# What this task involves:
Copy every record exactly as it appears in the data below.

+++ Given records

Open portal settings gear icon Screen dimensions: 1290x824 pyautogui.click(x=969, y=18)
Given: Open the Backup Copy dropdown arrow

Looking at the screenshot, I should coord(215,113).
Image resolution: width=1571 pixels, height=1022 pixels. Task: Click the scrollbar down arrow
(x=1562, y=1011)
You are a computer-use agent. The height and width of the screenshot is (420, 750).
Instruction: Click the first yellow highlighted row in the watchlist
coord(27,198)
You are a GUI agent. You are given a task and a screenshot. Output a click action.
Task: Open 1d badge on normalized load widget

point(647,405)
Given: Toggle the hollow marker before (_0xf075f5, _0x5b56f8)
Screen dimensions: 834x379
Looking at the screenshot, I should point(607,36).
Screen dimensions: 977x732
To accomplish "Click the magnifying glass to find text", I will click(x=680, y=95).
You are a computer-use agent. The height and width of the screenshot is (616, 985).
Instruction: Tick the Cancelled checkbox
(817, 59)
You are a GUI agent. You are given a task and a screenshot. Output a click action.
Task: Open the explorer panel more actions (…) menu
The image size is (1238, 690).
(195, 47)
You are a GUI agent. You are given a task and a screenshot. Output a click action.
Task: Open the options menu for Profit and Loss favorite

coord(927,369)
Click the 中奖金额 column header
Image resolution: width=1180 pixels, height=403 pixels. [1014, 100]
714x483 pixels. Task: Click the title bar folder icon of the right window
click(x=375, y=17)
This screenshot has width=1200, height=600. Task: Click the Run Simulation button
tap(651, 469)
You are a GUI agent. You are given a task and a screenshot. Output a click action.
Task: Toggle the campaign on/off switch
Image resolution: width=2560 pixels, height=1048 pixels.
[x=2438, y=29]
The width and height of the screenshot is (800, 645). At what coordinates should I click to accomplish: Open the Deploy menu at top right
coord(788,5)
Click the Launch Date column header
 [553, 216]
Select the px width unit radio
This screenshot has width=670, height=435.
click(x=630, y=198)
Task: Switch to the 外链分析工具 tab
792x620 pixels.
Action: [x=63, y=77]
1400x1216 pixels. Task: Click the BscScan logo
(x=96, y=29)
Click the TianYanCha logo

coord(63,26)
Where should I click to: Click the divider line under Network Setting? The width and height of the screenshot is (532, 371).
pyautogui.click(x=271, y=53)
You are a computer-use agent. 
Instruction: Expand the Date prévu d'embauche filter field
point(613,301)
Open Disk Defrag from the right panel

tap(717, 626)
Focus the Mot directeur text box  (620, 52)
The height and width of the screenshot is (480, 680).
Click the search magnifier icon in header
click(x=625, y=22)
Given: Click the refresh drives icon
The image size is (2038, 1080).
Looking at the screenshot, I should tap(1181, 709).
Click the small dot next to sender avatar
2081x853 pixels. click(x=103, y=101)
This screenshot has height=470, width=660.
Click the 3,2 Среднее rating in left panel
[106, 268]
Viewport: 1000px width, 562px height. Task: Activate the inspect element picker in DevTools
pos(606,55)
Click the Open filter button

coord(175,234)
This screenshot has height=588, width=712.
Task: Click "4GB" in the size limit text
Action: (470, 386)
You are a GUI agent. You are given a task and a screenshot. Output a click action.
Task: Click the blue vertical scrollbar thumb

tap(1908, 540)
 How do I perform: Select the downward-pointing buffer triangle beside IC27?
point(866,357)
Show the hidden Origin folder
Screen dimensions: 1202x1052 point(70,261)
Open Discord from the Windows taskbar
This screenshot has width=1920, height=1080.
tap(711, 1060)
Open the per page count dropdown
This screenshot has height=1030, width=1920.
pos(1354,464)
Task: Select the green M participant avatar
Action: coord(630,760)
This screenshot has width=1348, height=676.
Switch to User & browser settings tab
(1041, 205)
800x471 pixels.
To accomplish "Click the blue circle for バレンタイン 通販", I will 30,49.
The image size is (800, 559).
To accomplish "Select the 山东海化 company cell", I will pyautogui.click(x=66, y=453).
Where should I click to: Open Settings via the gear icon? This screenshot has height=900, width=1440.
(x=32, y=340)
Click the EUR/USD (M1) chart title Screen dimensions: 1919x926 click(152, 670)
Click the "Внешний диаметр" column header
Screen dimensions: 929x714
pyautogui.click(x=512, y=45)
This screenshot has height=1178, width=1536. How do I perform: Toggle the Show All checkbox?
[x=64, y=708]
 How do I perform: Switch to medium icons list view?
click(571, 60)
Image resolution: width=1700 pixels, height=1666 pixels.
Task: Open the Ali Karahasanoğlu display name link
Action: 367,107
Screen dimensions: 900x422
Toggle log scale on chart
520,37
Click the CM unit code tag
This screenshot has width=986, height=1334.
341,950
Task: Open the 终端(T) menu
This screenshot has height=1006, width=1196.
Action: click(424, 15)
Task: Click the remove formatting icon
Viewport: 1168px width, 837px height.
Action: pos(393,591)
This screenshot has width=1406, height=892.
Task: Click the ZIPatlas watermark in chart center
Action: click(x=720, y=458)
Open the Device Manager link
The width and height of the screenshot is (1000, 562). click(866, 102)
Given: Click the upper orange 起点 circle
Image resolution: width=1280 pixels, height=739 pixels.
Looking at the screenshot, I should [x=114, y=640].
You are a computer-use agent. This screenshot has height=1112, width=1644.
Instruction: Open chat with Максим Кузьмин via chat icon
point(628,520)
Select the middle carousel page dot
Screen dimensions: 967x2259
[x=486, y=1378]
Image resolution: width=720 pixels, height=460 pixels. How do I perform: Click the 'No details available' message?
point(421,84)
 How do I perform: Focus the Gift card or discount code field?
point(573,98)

++++++

# Written reply:
Open portal settings gear icon Screen dimensions: 1290x824 pyautogui.click(x=969, y=18)
Given: Open the Backup Copy dropdown arrow

Looking at the screenshot, I should coord(215,113).
Image resolution: width=1571 pixels, height=1022 pixels. Task: Click the scrollbar down arrow
(x=1562, y=1011)
You are a computer-use agent. The height and width of the screenshot is (420, 750).
Instruction: Click the first yellow highlighted row in the watchlist
coord(27,198)
You are a GUI agent. You are given a task and a screenshot. Output a click action.
Task: Open 1d badge on normalized load widget

point(647,405)
Given: Toggle the hollow marker before (_0xf075f5, _0x5b56f8)
Screen dimensions: 834x379
Looking at the screenshot, I should point(607,36).
Screen dimensions: 977x732
To accomplish "Click the magnifying glass to find text", I will click(x=680, y=95).
You are a computer-use agent. The height and width of the screenshot is (616, 985).
Instruction: Tick the Cancelled checkbox
(817, 59)
You are a GUI agent. You are given a task and a screenshot. Output a click action.
Task: Open the explorer panel more actions (…) menu
The image size is (1238, 690).
(195, 47)
You are a GUI agent. You are given a task and a screenshot. Output a click action.
Task: Open the options menu for Profit and Loss favorite

coord(927,369)
Click the 中奖金额 column header
Image resolution: width=1180 pixels, height=403 pixels. [1014, 100]
714x483 pixels. Task: Click the title bar folder icon of the right window
click(x=375, y=17)
This screenshot has width=1200, height=600. Task: Click the Run Simulation button
tap(651, 469)
You are a GUI agent. You are given a task and a screenshot. Output a click action.
Task: Toggle the campaign on/off switch
Image resolution: width=2560 pixels, height=1048 pixels.
[x=2438, y=29]
The width and height of the screenshot is (800, 645). At what coordinates should I click to accomplish: Open the Deploy menu at top right
coord(788,5)
Click the Launch Date column header
 [553, 216]
Select the px width unit radio
This screenshot has width=670, height=435.
click(x=630, y=198)
Task: Switch to the 外链分析工具 tab
792x620 pixels.
Action: [x=63, y=77]
1400x1216 pixels. Task: Click the BscScan logo
(x=96, y=29)
Click the TianYanCha logo

coord(63,26)
Where should I click to: Click the divider line under Network Setting? The width and height of the screenshot is (532, 371).
pyautogui.click(x=271, y=53)
You are a computer-use agent. 
Instruction: Expand the Date prévu d'embauche filter field
point(613,301)
Open Disk Defrag from the right panel

tap(717, 626)
Focus the Mot directeur text box  (620, 52)
The height and width of the screenshot is (480, 680).
Click the search magnifier icon in header
click(x=625, y=22)
Given: Click the refresh drives icon
The image size is (2038, 1080).
Looking at the screenshot, I should tap(1181, 709).
Click the small dot next to sender avatar
2081x853 pixels. click(x=103, y=101)
This screenshot has height=470, width=660.
Click the 3,2 Среднее rating in left panel
[106, 268]
Viewport: 1000px width, 562px height. Task: Activate the inspect element picker in DevTools
pos(606,55)
Click the Open filter button

coord(175,234)
This screenshot has height=588, width=712.
Task: Click "4GB" in the size limit text
Action: (470, 386)
You are a GUI agent. You are given a task and a screenshot. Output a click action.
Task: Click the blue vertical scrollbar thumb

tap(1908, 540)
 How do I perform: Select the downward-pointing buffer triangle beside IC27?
point(866,357)
Show the hidden Origin folder
Screen dimensions: 1202x1052 point(70,261)
Open Discord from the Windows taskbar
This screenshot has width=1920, height=1080.
tap(711, 1060)
Open the per page count dropdown
This screenshot has height=1030, width=1920.
pos(1354,464)
Task: Select the green M participant avatar
Action: coord(630,760)
This screenshot has width=1348, height=676.
Switch to User & browser settings tab
(1041, 205)
800x471 pixels.
To accomplish "Click the blue circle for バレンタイン 通販", I will 30,49.
The image size is (800, 559).
To accomplish "Select the 山东海化 company cell", I will pyautogui.click(x=66, y=453).
Where should I click to: Open Settings via the gear icon? This screenshot has height=900, width=1440.
(x=32, y=340)
Click the EUR/USD (M1) chart title Screen dimensions: 1919x926 click(152, 670)
Click the "Внешний диаметр" column header
Screen dimensions: 929x714
pyautogui.click(x=512, y=45)
This screenshot has height=1178, width=1536. How do I perform: Toggle the Show All checkbox?
[x=64, y=708]
 How do I perform: Switch to medium icons list view?
click(571, 60)
Image resolution: width=1700 pixels, height=1666 pixels.
Task: Open the Ali Karahasanoğlu display name link
Action: 367,107
Screen dimensions: 900x422
Toggle log scale on chart
520,37
Click the CM unit code tag
This screenshot has width=986, height=1334.
341,950
Task: Open the 终端(T) menu
This screenshot has height=1006, width=1196.
Action: click(424, 15)
Task: Click the remove formatting icon
Viewport: 1168px width, 837px height.
Action: pos(393,591)
This screenshot has width=1406, height=892.
Task: Click the ZIPatlas watermark in chart center
Action: click(x=720, y=458)
Open the Device Manager link
The width and height of the screenshot is (1000, 562). click(866, 102)
Given: Click the upper orange 起点 circle
Image resolution: width=1280 pixels, height=739 pixels.
Looking at the screenshot, I should [x=114, y=640].
You are a computer-use agent. This screenshot has height=1112, width=1644.
Instruction: Open chat with Максим Кузьмин via chat icon
point(628,520)
Select the middle carousel page dot
Screen dimensions: 967x2259
[x=486, y=1378]
Image resolution: width=720 pixels, height=460 pixels. How do I perform: Click the 'No details available' message?
point(421,84)
 How do I perform: Focus the Gift card or discount code field?
point(573,98)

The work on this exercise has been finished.